Infections of the feet can be fairly common, and range from mild to extremely dangerous. There are four main types of infections that can occur in the feet: fungal, viral, bacterial, and those that develop in diabetic foot ulcers.

Fungal infections:

Feet can become infected by various fungi either directly or indirectly. For instance, dermatophytes are fungi responsible for the athlete’s foot infection. Direct exposure with dermatophytes can occur from skin-to-skin contact with an infected person, or by exposing your feet to wet, damp, and dark environments where fungi are living: locker rooms, pool areas, communal showers and bathing areas. It can also be spread by contact with towels, shoes, floors, or personal grooming instruments that are carrying the fungi. This type of infection produces a red, scaly, itchy rash on the feet and between the toes, which can peel, blister or crack.

Dermatophytes can also be responsible for fungal toenail infections, (onychomycosis). This type of infection can occur underneath one or more toenail(s), and produce symptoms such as thickened, discolored, crumbly, painful, brittle, or smelly nails. Fungal toenail infections can occur if you already have athlete’s foot, have suffered a nail injury, have a weakened immune system, have hyperhidrosis (overly sweaty feet), poor circulation, or if you contract it at a nail salon that doesn’t disinfect their equipment properly, or you don’t air out damp shoes before wearing them again. Fungal toenail infections are stubborn and difficult to treat with over-the-counter products because the fungi can embed themselves deep within the many layers making up the nail, or even completely under the nail—in the nail bed. 

Viral infections:

When particular strains of the human papillomavirus (HPV) enter the body through cracks or breaks in the skin of the foot, it can cause plantar warts to develop on the bottom of the feet (or sometimes on the toes). These are flat, hardened patches of skin that sometimes have a visible “dot” in the center (tiny, dried blood vessels) and may grow as singular warts or clusters of warts (called mosaics). Since they are on the sole of the feet, pressure placed on the warts from walking can make them quite painful. These warts can spread easily from one part of your foot to another, and also from one person to another.
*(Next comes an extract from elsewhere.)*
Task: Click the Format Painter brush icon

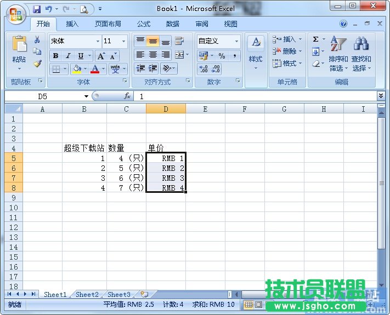Action: (x=37, y=64)
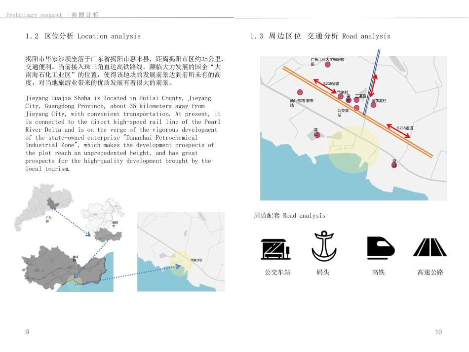This screenshot has width=469, height=352.
Task: Click the lower S235省道 road label
Action: point(406,128)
A less common viral infection that mostly affects young children is called hand, foot, and mouth disease (HFM). This is caused by the coxsackievirus and can produce symptoms such as a rash on the bottom of the feet and hands, as well as mouth sores and fever.

Bacterial infections:

Injuries of the skin of the feet, (i.e., cuts, scrapes and blisters) may allow different bacterial infections to set in. 

Erythrasma, caused by corynebacterium minutissimum causes swollen, itchy, red or brown patches between the toes or in the folds of the skin, which may sometimes have pus. Erythrasma can be mistaken for athlete’s foot. Oral or topical anti-bacterial medicines are used to treat this condition.
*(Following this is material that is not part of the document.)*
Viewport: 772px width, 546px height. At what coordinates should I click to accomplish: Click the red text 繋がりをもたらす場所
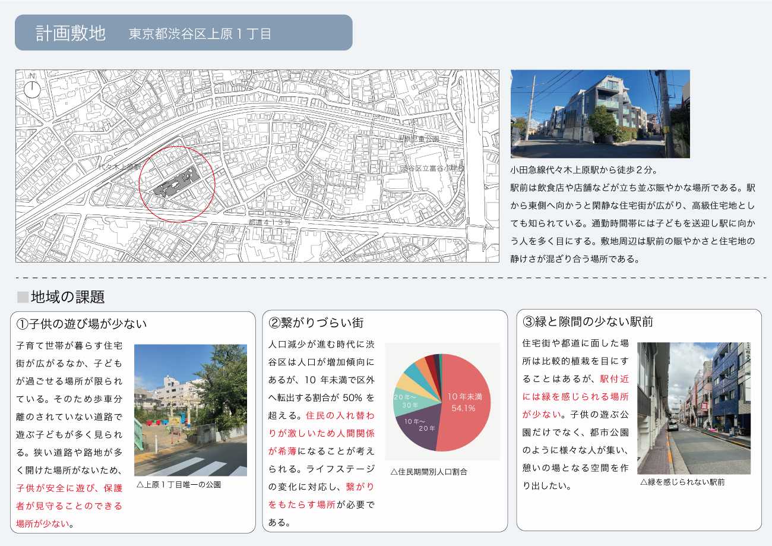click(x=321, y=495)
Staphylococcal bacteria that has entered the body can cause soft tissue in the feet to become infected, inflamed, and painful. White blood cells that rush to the area to kill the infection wind up killing surrounding healthy tissue, creating a hole which becomes filled with pus. This is called an abscess.

Both streptococcus and staphylococcus bacteria can cause cellulitis in the feet when a break in the skin allows these microorganisms to enter. Cellulitis can make the skin on the feet and legs swollen, painful, red, hot and blistered. Glands can also become swollen and painful.

Diabetic wound infections:

Any small cut, scrape, abrasion, or break in the skin of the feet can develop into a wound if you have diabetes. Complications from diabetes can make these wounds very difficult to heal, which may lead to them becoming ulcers. Diabetic foot ulcers can become infected with various bacterial microorganisms, which is a very serious condition. Diabetic foot infections will cause the area surrounding the actual wound to be red, painful, tender, numb, and it may seep pus. There also may be gangrenous tissue present.

If you have any symptoms that lead you to believe you have an infection in your feet or lower legs, make an appointment as soon as possible with your podiatrist—particularly if you have diabetes, a fever, or the infected foot is red, feels warm to the touch, or is discolored with red or white streaks.